§ **RECORDS FOR THE EXERCISE**
......
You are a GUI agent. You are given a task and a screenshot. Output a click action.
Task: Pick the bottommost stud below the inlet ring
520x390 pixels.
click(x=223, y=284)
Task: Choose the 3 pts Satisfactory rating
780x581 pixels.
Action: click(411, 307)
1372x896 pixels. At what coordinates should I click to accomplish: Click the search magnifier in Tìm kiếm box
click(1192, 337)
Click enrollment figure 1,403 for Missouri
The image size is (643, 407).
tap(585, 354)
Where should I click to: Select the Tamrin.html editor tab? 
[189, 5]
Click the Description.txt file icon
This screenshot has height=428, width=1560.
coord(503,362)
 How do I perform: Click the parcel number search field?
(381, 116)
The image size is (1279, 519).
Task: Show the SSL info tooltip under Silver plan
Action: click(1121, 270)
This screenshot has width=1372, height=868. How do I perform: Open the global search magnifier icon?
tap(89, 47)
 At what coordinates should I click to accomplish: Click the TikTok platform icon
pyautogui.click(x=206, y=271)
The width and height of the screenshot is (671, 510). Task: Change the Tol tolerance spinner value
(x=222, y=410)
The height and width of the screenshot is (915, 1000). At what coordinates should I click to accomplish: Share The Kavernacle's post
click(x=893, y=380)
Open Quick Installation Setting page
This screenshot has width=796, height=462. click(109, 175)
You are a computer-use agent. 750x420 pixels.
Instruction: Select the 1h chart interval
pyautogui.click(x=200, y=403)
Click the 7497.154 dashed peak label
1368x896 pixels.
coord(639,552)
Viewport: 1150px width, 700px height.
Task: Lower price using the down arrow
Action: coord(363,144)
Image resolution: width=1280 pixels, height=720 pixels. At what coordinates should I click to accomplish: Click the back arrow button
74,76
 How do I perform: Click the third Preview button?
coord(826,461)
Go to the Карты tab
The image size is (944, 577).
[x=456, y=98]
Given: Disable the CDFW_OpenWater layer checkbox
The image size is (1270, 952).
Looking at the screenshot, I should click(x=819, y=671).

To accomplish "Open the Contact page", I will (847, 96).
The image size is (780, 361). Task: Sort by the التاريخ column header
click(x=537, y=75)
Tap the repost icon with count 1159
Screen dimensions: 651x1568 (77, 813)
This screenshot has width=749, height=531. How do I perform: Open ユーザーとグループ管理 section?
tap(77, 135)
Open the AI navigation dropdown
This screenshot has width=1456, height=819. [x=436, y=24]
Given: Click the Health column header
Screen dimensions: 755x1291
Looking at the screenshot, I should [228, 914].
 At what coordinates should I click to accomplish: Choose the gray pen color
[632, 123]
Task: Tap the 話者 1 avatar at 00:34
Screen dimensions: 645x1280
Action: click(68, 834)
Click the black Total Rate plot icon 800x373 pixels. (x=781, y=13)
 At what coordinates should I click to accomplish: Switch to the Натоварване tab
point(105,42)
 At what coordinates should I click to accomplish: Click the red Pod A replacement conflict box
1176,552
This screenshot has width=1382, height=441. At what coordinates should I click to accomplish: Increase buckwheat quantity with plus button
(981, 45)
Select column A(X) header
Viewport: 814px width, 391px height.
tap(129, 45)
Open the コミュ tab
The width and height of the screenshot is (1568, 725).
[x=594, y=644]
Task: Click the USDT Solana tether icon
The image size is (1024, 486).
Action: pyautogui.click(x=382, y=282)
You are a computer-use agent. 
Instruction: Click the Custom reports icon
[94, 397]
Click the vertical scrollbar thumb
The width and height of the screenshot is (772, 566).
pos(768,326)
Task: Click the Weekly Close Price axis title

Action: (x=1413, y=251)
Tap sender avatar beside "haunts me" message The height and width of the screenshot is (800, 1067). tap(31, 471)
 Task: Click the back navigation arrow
......
§ **WORK TO COMPLETE**
Rewrite every line of the data above as a Markdown table with the columns Row and Line, numbering the rows and leaving out blank lines.

§ **ANSWER**
| Row | Line |
|---|---|
| 1 | You are a GUI agent. You are given a task and a screenshot. Output a click action. |
| 2 | Task: Pick the bottommost stud below the inlet ring |
| 3 | 520x390 pixels. |
| 4 | click(x=223, y=284) |
| 5 | Task: Choose the 3 pts Satisfactory rating |
| 6 | 780x581 pixels. |
| 7 | Action: click(411, 307) |
| 8 | 1372x896 pixels. At what coordinates should I click to accomplish: Click the search magnifier in Tìm kiếm box |
| 9 | click(1192, 337) |
| 10 | Click enrollment figure 1,403 for Missouri |
| 11 | The image size is (643, 407). |
| 12 | tap(585, 354) |
| 13 | Where should I click to: Select the Tamrin.html editor tab?  |
| 14 | [189, 5] |
| 15 | Click the Description.txt file icon |
| 16 | This screenshot has height=428, width=1560. |
| 17 | coord(503,362) |
| 18 |  How do I perform: Click the parcel number search field? |
| 19 | (381, 116) |
| 20 | The image size is (1279, 519). |
| 21 | Task: Show the SSL info tooltip under Silver plan |
| 22 | Action: click(1121, 270) |
| 23 | This screenshot has width=1372, height=868. How do I perform: Open the global search magnifier icon? |
| 24 | tap(89, 47) |
| 25 |  At what coordinates should I click to accomplish: Click the TikTok platform icon |
| 26 | pyautogui.click(x=206, y=271) |
| 27 | The width and height of the screenshot is (671, 510). Task: Change the Tol tolerance spinner value |
| 28 | (x=222, y=410) |
| 29 | The height and width of the screenshot is (915, 1000). At what coordinates should I click to accomplish: Share The Kavernacle's post |
| 30 | click(x=893, y=380) |
| 31 | Open Quick Installation Setting page |
| 32 | This screenshot has width=796, height=462. click(109, 175) |
| 33 | You are a computer-use agent. 750x420 pixels. |
| 34 | Instruction: Select the 1h chart interval |
| 35 | pyautogui.click(x=200, y=403) |
| 36 | Click the 7497.154 dashed peak label |
| 37 | 1368x896 pixels. |
| 38 | coord(639,552) |
| 39 | Viewport: 1150px width, 700px height. |
| 40 | Task: Lower price using the down arrow |
| 41 | Action: coord(363,144) |
| 42 | Image resolution: width=1280 pixels, height=720 pixels. At what coordinates should I click to accomplish: Click the back arrow button |
| 43 | 74,76 |
| 44 |  How do I perform: Click the third Preview button? |
| 45 | coord(826,461) |
| 46 | Go to the Карты tab |
| 47 | The image size is (944, 577). |
| 48 | [x=456, y=98] |
| 49 | Given: Disable the CDFW_OpenWater layer checkbox |
| 50 | The image size is (1270, 952). |
| 51 | Looking at the screenshot, I should click(x=819, y=671). |
| 52 | To accomplish "Open the Contact page", I will (847, 96). |
| 53 | The image size is (780, 361). Task: Sort by the التاريخ column header |
| 54 | click(x=537, y=75) |
| 55 | Tap the repost icon with count 1159 |
| 56 | Screen dimensions: 651x1568 (77, 813) |
| 57 | This screenshot has width=749, height=531. How do I perform: Open ユーザーとグループ管理 section? |
| 58 | tap(77, 135) |
| 59 | Open the AI navigation dropdown |
| 60 | This screenshot has width=1456, height=819. [x=436, y=24] |
| 61 | Given: Click the Health column header |
| 62 | Screen dimensions: 755x1291 |
| 63 | Looking at the screenshot, I should [228, 914]. |
| 64 |  At what coordinates should I click to accomplish: Choose the gray pen color |
| 65 | [632, 123] |
| 66 | Task: Tap the 話者 1 avatar at 00:34 |
| 67 | Screen dimensions: 645x1280 |
| 68 | Action: click(68, 834) |
| 69 | Click the black Total Rate plot icon 800x373 pixels. (x=781, y=13) |
| 70 |  At what coordinates should I click to accomplish: Switch to the Натоварване tab |
| 71 | point(105,42) |
| 72 |  At what coordinates should I click to accomplish: Click the red Pod A replacement conflict box |
| 73 | 1176,552 |
| 74 | This screenshot has width=1382, height=441. At what coordinates should I click to accomplish: Increase buckwheat quantity with plus button |
| 75 | (981, 45) |
| 76 | Select column A(X) header |
| 77 | Viewport: 814px width, 391px height. |
| 78 | tap(129, 45) |
| 79 | Open the コミュ tab |
| 80 | The width and height of the screenshot is (1568, 725). |
| 81 | [x=594, y=644] |
| 82 | Task: Click the USDT Solana tether icon |
| 83 | The image size is (1024, 486). |
| 84 | Action: pyautogui.click(x=382, y=282) |
| 85 | You are a computer-use agent.  |
| 86 | Instruction: Click the Custom reports icon |
| 87 | [94, 397] |
| 88 | Click the vertical scrollbar thumb |
| 89 | The width and height of the screenshot is (772, 566). |
| 90 | pos(768,326) |
| 91 | Task: Click the Weekly Close Price axis title |
| 92 | Action: (x=1413, y=251) |
| 93 | Tap sender avatar beside "haunts me" message The height and width of the screenshot is (800, 1067). tap(31, 471) |
| 94 |  Task: Click the back navigation arrow |